Lower panel: Elevated NOP mRNA expression in msP rats was accompanied by increased density of NOP binding sites in numerous brain regions, shown with [³H]-nociceptin using UFP-101 (N/OFQ receptor antagonist) to measure non-specific binding (rats; n = 8 per group; mean ± SEM; *** P < 0.001; ** P <0.01; * P <0.05). Upper panel: Illustrative autoradiogram showing increased total [³H]-nociceptin binding in msP rats. For abbreviations see Figure 1, for details on treatment see Material and Methods.

Fig 6

A). Illustrative autoradiogram showing [³⁵S]GTPγS binding in stimulated (upper panel) and baseline condition (lower panel). MsP rats show lower nociceptin stimulated [³⁵S]GTPγS binding in CeA (right upper panel) as compared to Wistar rats (left upper panel).
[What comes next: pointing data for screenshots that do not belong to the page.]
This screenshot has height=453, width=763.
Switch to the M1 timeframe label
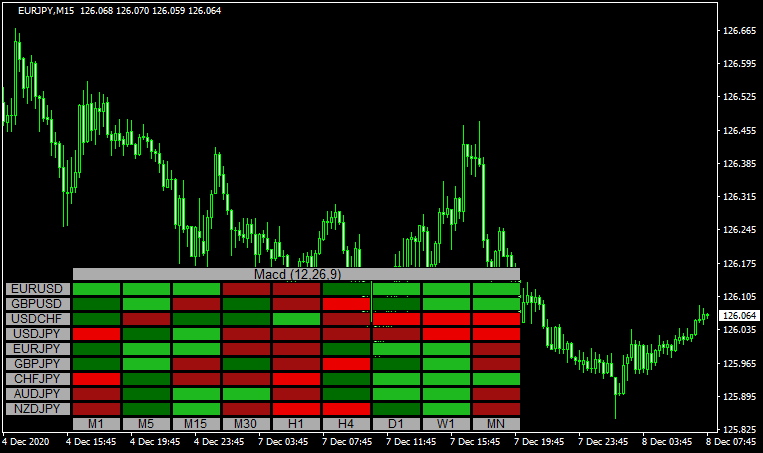click(x=96, y=424)
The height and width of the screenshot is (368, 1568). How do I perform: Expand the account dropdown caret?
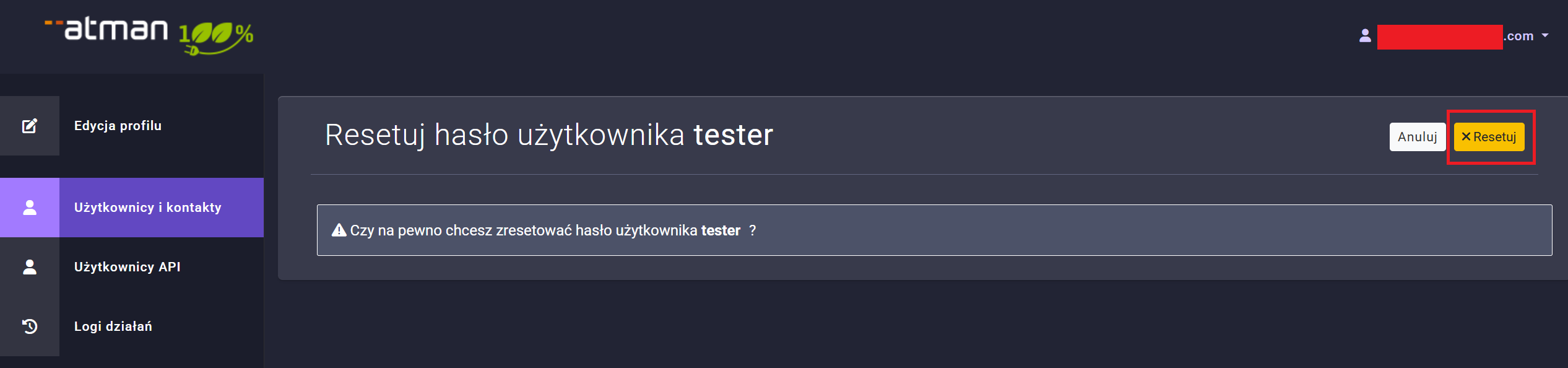coord(1545,36)
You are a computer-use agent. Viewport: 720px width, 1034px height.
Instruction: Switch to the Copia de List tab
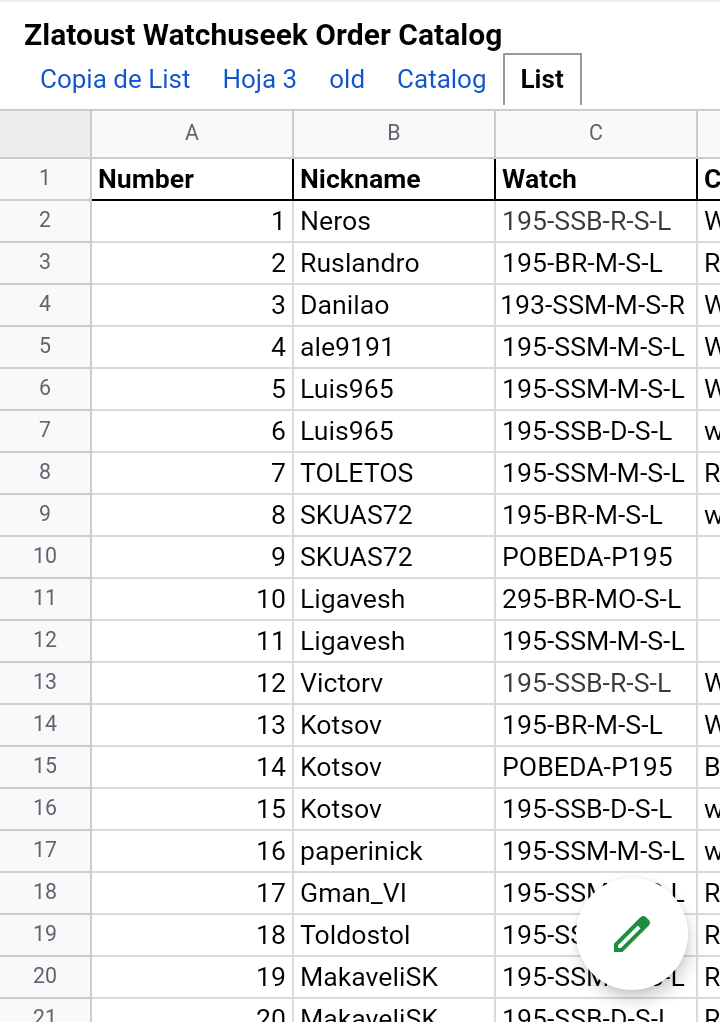coord(115,80)
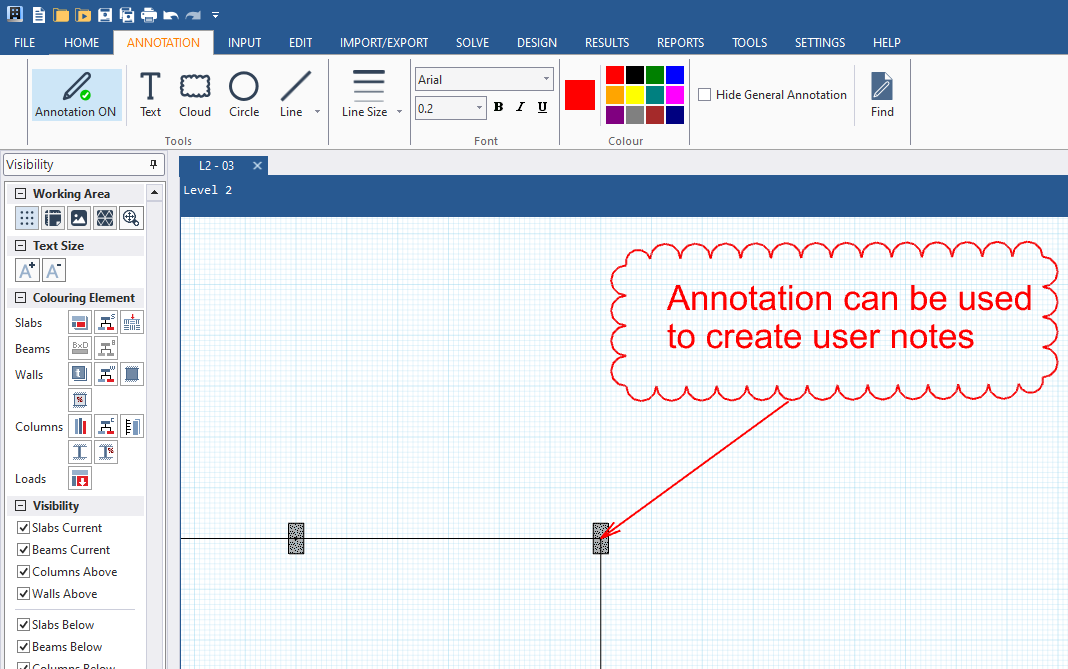
Task: Switch to the INPUT ribbon tab
Action: pos(244,43)
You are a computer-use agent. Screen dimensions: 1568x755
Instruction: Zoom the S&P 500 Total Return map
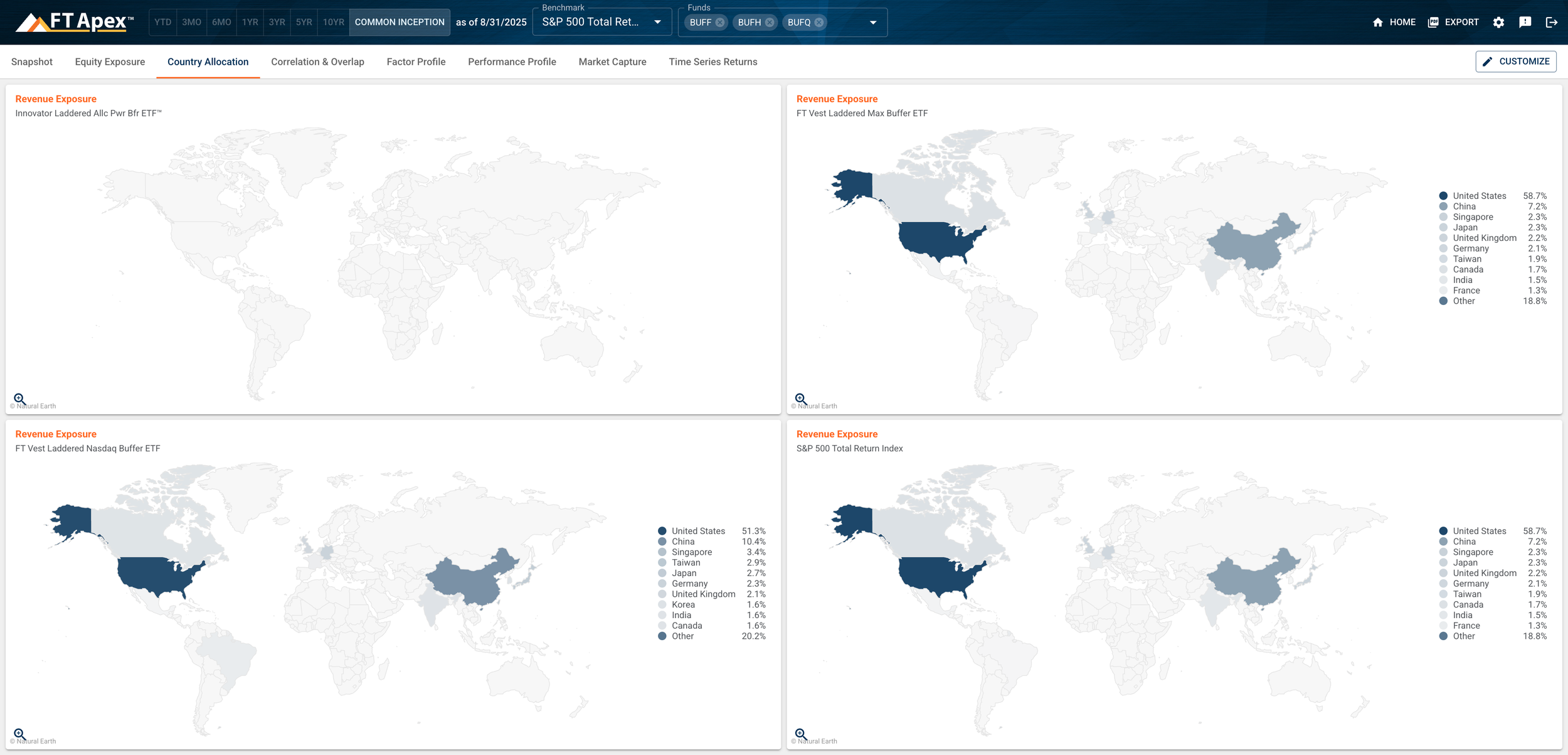801,734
B) Nociceptin stimulated [³⁵S]GTPγS binding. Percent stimulation was calculated as a difference between agonist stimulated and baseline bindings and expressed as percent of baseline value in the same region and animal (rats; n = 8 per group; mean ± SEM; *** P < 0.001; ** P <0.01; * P <0.05). Results depicted a general increase of NOP receptor functionality in msP rats except in the central amygdala where it was significantly lower. For abbreviations see Figure 1, for details on treatment see Material and Methods.

Fig 7

Self-administration for 10% ethanol under a FR-1 reinforcement schedule in msP rats treated into: Left Panel) the central amygdala (CeA) with 0.125 and 0.25 μg/site/rat of N/OFQ or its vehicle (Veh); Central Panel) the basolateral amygdala (BLA) with 0.25 and 0.5 μg/site/rat of N/OFQ or its vehicle (Veh); Right Panel) the bed nucleus of the stria terminalis (BNST) with 0.25 and 0.5 μg/site/rat of N/OFQ or its vehicle (Veh) at: A, B, C) Number of reinforced active lever presses; D, E, F) Number of inactive lever presses. Values represent the mean (± SEM) of 6−8 subject/group. Difference from controls (vehicle) * P < 0.05.